= EXERCISE AIM =
Only one stretch of the data below should be repeated: the lines from the line containing "[Search for stores] (72, 189)" through the line containing "[Navy multi] (176, 240)", inclusive, exactly as they are.

= SUPPLIED MATERIAL =

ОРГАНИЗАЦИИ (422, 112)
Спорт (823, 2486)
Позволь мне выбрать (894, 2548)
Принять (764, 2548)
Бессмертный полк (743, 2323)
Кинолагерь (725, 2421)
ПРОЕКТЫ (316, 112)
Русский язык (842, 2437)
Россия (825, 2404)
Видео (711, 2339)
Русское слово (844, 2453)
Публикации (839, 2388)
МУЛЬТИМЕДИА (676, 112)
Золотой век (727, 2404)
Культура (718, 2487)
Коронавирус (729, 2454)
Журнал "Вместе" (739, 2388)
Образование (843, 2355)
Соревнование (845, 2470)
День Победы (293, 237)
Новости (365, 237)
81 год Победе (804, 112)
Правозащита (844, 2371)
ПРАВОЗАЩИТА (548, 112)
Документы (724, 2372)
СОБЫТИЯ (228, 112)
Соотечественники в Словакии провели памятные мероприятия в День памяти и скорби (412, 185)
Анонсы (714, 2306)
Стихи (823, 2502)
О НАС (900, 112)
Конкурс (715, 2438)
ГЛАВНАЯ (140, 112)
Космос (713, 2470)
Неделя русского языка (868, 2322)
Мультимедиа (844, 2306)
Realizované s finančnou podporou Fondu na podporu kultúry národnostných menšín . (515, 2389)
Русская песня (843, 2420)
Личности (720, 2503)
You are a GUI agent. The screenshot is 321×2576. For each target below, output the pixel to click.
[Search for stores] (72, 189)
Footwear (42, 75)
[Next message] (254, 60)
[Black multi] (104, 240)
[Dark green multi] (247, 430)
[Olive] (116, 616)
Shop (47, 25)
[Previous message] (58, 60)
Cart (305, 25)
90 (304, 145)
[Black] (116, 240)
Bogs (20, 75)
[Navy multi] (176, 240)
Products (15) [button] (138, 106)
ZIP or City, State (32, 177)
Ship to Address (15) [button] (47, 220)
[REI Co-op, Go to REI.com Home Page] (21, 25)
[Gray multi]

= REPLY TO THE TASK =
[Search for stores] (72, 189)
Footwear (42, 75)
[Next message] (254, 60)
[Black multi] (104, 240)
[Dark green multi] (247, 430)
[Olive] (116, 616)
Shop (47, 25)
[Previous message] (58, 60)
Cart (305, 25)
90 (304, 145)
[Black] (116, 240)
Bogs (20, 75)
[Navy multi] (176, 240)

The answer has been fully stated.